■ Texte proposé ■
-------

Les images tournées par Marc
Garmirian, le reporter de l’agence CAPA qui suivait les membres de l’ONG
(et a été emprisonné avec eux), montrent des images de personnes sincères.
Tellement sincères qu’elles livrent le projet à nu, dans toutes ses failles.
Non, ils ne sont pas sûrs que tous les enfants sont orphelins. Oui, les enfants
sont mieux avec eux que dans leur village, parce qu’ils y sont pauvres et en
mauvais état sanitaire. Non, pas de problème de conscience avec ça. Au
journaliste qui leur fait remarquer qu’ils s’assoient sur les règles
internationales, une première jeune fille répond : « Pourquoi ? Quelles
règles ?... » Un homme (assez jeune, le crâne ras, le même que sur les
photos d’Indonésie : Éric ?) prend la parole et enchaîne, très animé : « Ce ne
sont pas des règles ! Ce n’est pas parce que les autres sont frileux, ce n’est
pas parce que les autres ne font rien et laissent mourir des gens qu’ils
suivent les règles ! Qui dicte les règles ? »
Eux, en tout cas, n’ont considéré que les leurs, n’hésitant pas à mentir quand
cela les arrangeait, la fin justifiant les moyens (« Ils meurent ! »). On
imagine l’énergie qu’il a fallu mobiliser pour monter un projet pareil, le
budget qu’il a fallu réunir (plus de 500 000 euros), les personnalités qu’il a
fallu corrompre pour qu’elles ferment les yeux (l’avion qu’ils avaient loué
disposait d’un plan de vol officiel...). Éric Breteau, en plus d’être pompier,
est président de la Fédération française de 4x4, ce qui lui a sans doute permis
de recueillir le soutien d’Hubert Auriol, ancienne gloire française du
Paris-Dakar. De l’allant, donc, beaucoup d’énergie et un tempérament de
justicier motorisé. C’est typiquement sur ce genre d’indignation baroudeuse
qu’est né MSF, il y a près de 35 ans.
Mais le 4x4 n’est décidément pas un engin sensible : l’Arche de Zoé a accumulé
les erreurs. Des familles françaises engluées dans les terribles procédures
d’adoption internationale (il faut compter des années de démarches) y ont vu
l’opportunité de court-circuiter, peut-être, les étapes qui les séparaient de
leur rêve d’enfant. Des intermédiaires ont probablement dû flairer les pigeons
faciles à flouer, razziant (revendant ?) quelques dizaines d’enfants au hasard
et les faisant passer pour des enfants en provenance du Darfour (il faut
imaginer que toute la scène se passe au Tchad, à des centaines de kilomètres
des combats vers lesquels ils n’ont pas le droit de se diriger). Demander leur
avis aux Tchadiens, aux habitants du Darfour ? À quoi bon, puisqu’ils sont
pauvres et que, de toute façon, l’association est là pour les aider... Figures
classiques du colonialisme civilisateur.

-------

■ Série d'exercices ■
(1) D'après le texte sur l'Arche de Zoé, quel budget a-t-il fallu réunir pour monter le projet ?
(2) Indiquez si chacune des affirmations suivantes concorde avec le texte sur l'Arche de Zoé. Justifiez chaque réponse par une citation exacte.
(a) Éric Breteau est à la fois pompier et président de la Fédération française de 4x4.
(b) Les membres de l'ONG sont certains que tous les enfants sont orphelins.
(c) Le reporter de l'agence CAPA a été emprisonné avec les membres de l'ONG.
(3) Poursuivez le texte sur l'Arche de Zoé après sa dernière phrase.
La liste qui suit provient d'une autre source.

■ Documents sources ■
-------

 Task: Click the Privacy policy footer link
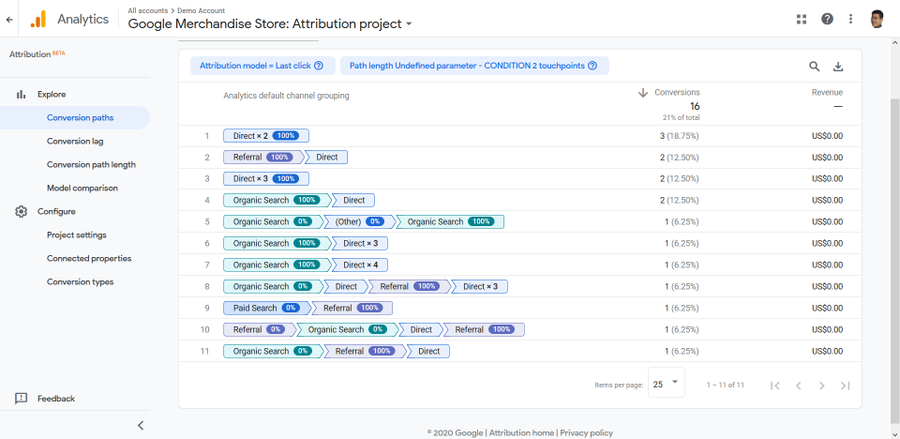click(x=586, y=433)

-------

■ Corrigé des exercices ■
(1) Plus de 500 000 euros.

(2)
(a) Oui : « Éric Breteau, en plus d’être pompier, est président de la Fédération française de 4x4 ».
(b) Non : « Non, ils ne sont pas sûrs que tous les enfants sont orphelins. »
(c) Oui : « et a été emprisonné avec eux ».

(3)
Encore une fois, l’enfer est pavé de bonnes intentions. L’Arche de Zoé n’a
malheureusement pas fini de faire parler d’elle, car, en plus d’avoir commis un
crime grave (on n’arrache pas ainsi des enfants à leur pays sans l’accord de
celui-ci), d’autant plus terrible qu’il a été commis avec la meilleure foi du
monde (comme quoi la foi peut faire faire beaucoup de bêtises), elle se
retrouve monnaie d’échange dans un jeu qui la dépasse. Otage de fait, elle est
aux mains du gouvernement tchadien qui récupère là un pouvoir de négociation
avec Paris qui doit prochainement prendre le commandement d’une force de
maintien de la paix dans la région. L’État français s’est d’ailleurs empressé
de faire savoir à quel point il désapprouvait le projet... Les autres ONG
humanitaires se tairont ou condamneront ces collègues maladroits et
encombrants. La presse ne parle que des journalistes, traitant déjà l’Arche de
Zoé de « pieds nickelés de l’humanitaire » (ce qui n’est pas faux)... Pour les
membres de l’ONG, la désillusion doit être terrible. Espérons pour eux qu’ils
ne paieront pas trop cher leur leçon : ils ne sont pas coupables d’avoir
inventé la morale humanitaire, seulement de l’avoir mise en œuvre
grossièrement.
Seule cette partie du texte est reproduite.